Task item - Please write out each entry exactly as it appears.

Records provided -
★ ★ ★ ★
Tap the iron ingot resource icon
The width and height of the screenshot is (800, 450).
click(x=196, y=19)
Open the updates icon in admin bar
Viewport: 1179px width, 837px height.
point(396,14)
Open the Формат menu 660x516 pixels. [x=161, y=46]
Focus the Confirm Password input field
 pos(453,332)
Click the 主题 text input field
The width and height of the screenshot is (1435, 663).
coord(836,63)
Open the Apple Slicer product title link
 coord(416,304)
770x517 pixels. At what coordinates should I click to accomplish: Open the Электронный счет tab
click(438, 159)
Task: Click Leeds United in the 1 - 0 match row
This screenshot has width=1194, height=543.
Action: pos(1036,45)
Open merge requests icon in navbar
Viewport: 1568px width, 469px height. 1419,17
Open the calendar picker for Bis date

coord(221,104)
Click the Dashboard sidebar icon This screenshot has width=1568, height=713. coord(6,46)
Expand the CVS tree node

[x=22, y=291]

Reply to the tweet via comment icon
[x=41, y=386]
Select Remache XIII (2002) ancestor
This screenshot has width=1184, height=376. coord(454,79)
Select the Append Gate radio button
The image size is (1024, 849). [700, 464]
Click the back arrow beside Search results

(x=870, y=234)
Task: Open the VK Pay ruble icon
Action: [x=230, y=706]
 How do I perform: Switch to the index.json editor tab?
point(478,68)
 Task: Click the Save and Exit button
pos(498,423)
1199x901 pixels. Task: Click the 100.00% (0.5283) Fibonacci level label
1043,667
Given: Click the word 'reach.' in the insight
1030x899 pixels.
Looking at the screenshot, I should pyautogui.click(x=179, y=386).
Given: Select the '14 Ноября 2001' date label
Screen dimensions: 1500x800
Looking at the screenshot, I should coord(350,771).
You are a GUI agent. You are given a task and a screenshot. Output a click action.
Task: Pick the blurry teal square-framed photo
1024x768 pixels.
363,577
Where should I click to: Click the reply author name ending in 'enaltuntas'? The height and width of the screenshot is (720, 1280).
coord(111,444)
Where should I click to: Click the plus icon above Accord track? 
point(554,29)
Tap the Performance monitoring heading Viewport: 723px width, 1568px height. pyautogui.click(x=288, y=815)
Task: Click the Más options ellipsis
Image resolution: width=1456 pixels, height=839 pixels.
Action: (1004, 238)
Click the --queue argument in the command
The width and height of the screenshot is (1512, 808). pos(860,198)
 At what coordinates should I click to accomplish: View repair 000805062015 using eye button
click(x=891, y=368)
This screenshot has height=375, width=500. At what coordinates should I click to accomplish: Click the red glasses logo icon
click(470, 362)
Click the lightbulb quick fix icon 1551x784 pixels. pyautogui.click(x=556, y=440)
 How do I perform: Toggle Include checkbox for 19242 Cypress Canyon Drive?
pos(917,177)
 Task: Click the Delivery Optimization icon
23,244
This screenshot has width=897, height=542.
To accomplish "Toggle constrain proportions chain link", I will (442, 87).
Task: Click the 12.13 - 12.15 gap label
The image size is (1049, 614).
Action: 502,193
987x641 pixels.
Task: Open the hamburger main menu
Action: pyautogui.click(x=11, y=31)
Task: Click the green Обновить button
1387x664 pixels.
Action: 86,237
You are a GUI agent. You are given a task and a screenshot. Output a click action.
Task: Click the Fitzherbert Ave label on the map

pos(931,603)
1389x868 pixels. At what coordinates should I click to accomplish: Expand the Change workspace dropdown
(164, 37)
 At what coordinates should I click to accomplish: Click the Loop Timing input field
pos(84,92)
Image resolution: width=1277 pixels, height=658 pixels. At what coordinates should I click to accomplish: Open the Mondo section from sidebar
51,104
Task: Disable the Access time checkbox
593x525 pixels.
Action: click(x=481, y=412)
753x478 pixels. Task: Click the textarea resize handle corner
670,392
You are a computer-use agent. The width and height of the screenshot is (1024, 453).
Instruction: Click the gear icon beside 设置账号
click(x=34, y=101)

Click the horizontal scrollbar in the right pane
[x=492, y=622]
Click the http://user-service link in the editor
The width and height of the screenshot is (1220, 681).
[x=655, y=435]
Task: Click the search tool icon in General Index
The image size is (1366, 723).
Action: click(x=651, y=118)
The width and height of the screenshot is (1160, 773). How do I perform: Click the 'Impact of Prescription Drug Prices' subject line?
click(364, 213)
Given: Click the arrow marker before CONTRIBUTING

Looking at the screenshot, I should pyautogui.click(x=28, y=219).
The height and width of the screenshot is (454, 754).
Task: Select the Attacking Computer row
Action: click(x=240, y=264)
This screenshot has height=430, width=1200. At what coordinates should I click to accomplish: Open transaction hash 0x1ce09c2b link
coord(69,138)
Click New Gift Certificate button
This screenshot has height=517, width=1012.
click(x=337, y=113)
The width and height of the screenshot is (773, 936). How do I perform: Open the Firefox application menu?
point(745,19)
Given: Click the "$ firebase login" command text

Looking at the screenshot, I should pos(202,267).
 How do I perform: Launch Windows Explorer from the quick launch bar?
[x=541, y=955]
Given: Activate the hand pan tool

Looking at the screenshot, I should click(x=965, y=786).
★ ★ ★ ★
Finished exercise -
Tap the iron ingot resource icon
The width and height of the screenshot is (800, 450).
click(x=196, y=19)
Open the updates icon in admin bar
Viewport: 1179px width, 837px height.
point(396,14)
Open the Формат menu 660x516 pixels. [x=161, y=46]
Focus the Confirm Password input field
 pos(453,332)
Click the 主题 text input field
The width and height of the screenshot is (1435, 663).
coord(836,63)
Open the Apple Slicer product title link
 coord(416,304)
770x517 pixels. At what coordinates should I click to accomplish: Open the Электронный счет tab
click(438, 159)
Task: Click Leeds United in the 1 - 0 match row
This screenshot has width=1194, height=543.
Action: pos(1036,45)
Open merge requests icon in navbar
Viewport: 1568px width, 469px height. 1419,17
Open the calendar picker for Bis date

coord(221,104)
Click the Dashboard sidebar icon This screenshot has width=1568, height=713. coord(6,46)
Expand the CVS tree node

[x=22, y=291]

Reply to the tweet via comment icon
[x=41, y=386]
Select Remache XIII (2002) ancestor
This screenshot has width=1184, height=376. coord(454,79)
Select the Append Gate radio button
The image size is (1024, 849). [700, 464]
Click the back arrow beside Search results

(x=870, y=234)
Task: Open the VK Pay ruble icon
Action: [x=230, y=706]
 How do I perform: Switch to the index.json editor tab?
point(478,68)
 Task: Click the Save and Exit button
pos(498,423)
1199x901 pixels. Task: Click the 100.00% (0.5283) Fibonacci level label
1043,667
Given: Click the word 'reach.' in the insight
1030x899 pixels.
Looking at the screenshot, I should pyautogui.click(x=179, y=386).
Given: Select the '14 Ноября 2001' date label
Screen dimensions: 1500x800
Looking at the screenshot, I should coord(350,771).
You are a GUI agent. You are given a task and a screenshot. Output a click action.
Task: Pick the blurry teal square-framed photo
1024x768 pixels.
363,577
Where should I click to: Click the reply author name ending in 'enaltuntas'? The height and width of the screenshot is (720, 1280).
coord(111,444)
Where should I click to: Click the plus icon above Accord track? 
point(554,29)
Tap the Performance monitoring heading Viewport: 723px width, 1568px height. pyautogui.click(x=288, y=815)
Task: Click the Más options ellipsis
Image resolution: width=1456 pixels, height=839 pixels.
Action: (1004, 238)
Click the --queue argument in the command
The width and height of the screenshot is (1512, 808). pos(860,198)
 At what coordinates should I click to accomplish: View repair 000805062015 using eye button
click(x=891, y=368)
This screenshot has height=375, width=500. At what coordinates should I click to accomplish: Click the red glasses logo icon
click(470, 362)
Click the lightbulb quick fix icon 1551x784 pixels. pyautogui.click(x=556, y=440)
 How do I perform: Toggle Include checkbox for 19242 Cypress Canyon Drive?
pos(917,177)
 Task: Click the Delivery Optimization icon
23,244
This screenshot has width=897, height=542.
To accomplish "Toggle constrain proportions chain link", I will (442, 87).
Task: Click the 12.13 - 12.15 gap label
The image size is (1049, 614).
Action: 502,193
987x641 pixels.
Task: Open the hamburger main menu
Action: pyautogui.click(x=11, y=31)
Task: Click the green Обновить button
1387x664 pixels.
Action: 86,237
You are a GUI agent. You are given a task and a screenshot. Output a click action.
Task: Click the Fitzherbert Ave label on the map

pos(931,603)
1389x868 pixels. At what coordinates should I click to accomplish: Expand the Change workspace dropdown
(164, 37)
 At what coordinates should I click to accomplish: Click the Loop Timing input field
pos(84,92)
Image resolution: width=1277 pixels, height=658 pixels. At what coordinates should I click to accomplish: Open the Mondo section from sidebar
51,104
Task: Disable the Access time checkbox
593x525 pixels.
Action: click(x=481, y=412)
753x478 pixels. Task: Click the textarea resize handle corner
670,392
You are a computer-use agent. The width and height of the screenshot is (1024, 453).
Instruction: Click the gear icon beside 设置账号
click(x=34, y=101)

Click the horizontal scrollbar in the right pane
[x=492, y=622]
Click the http://user-service link in the editor
The width and height of the screenshot is (1220, 681).
[x=655, y=435]
Task: Click the search tool icon in General Index
The image size is (1366, 723).
Action: click(x=651, y=118)
The width and height of the screenshot is (1160, 773). How do I perform: Click the 'Impact of Prescription Drug Prices' subject line?
click(364, 213)
Given: Click the arrow marker before CONTRIBUTING

Looking at the screenshot, I should pyautogui.click(x=28, y=219).
The height and width of the screenshot is (454, 754).
Task: Select the Attacking Computer row
Action: click(x=240, y=264)
This screenshot has height=430, width=1200. At what coordinates should I click to accomplish: Open transaction hash 0x1ce09c2b link
coord(69,138)
Click New Gift Certificate button
This screenshot has height=517, width=1012.
click(x=337, y=113)
The width and height of the screenshot is (773, 936). How do I perform: Open the Firefox application menu?
point(745,19)
Given: Click the "$ firebase login" command text

Looking at the screenshot, I should pos(202,267).
 How do I perform: Launch Windows Explorer from the quick launch bar?
[x=541, y=955]
Given: Activate the hand pan tool

Looking at the screenshot, I should click(x=965, y=786).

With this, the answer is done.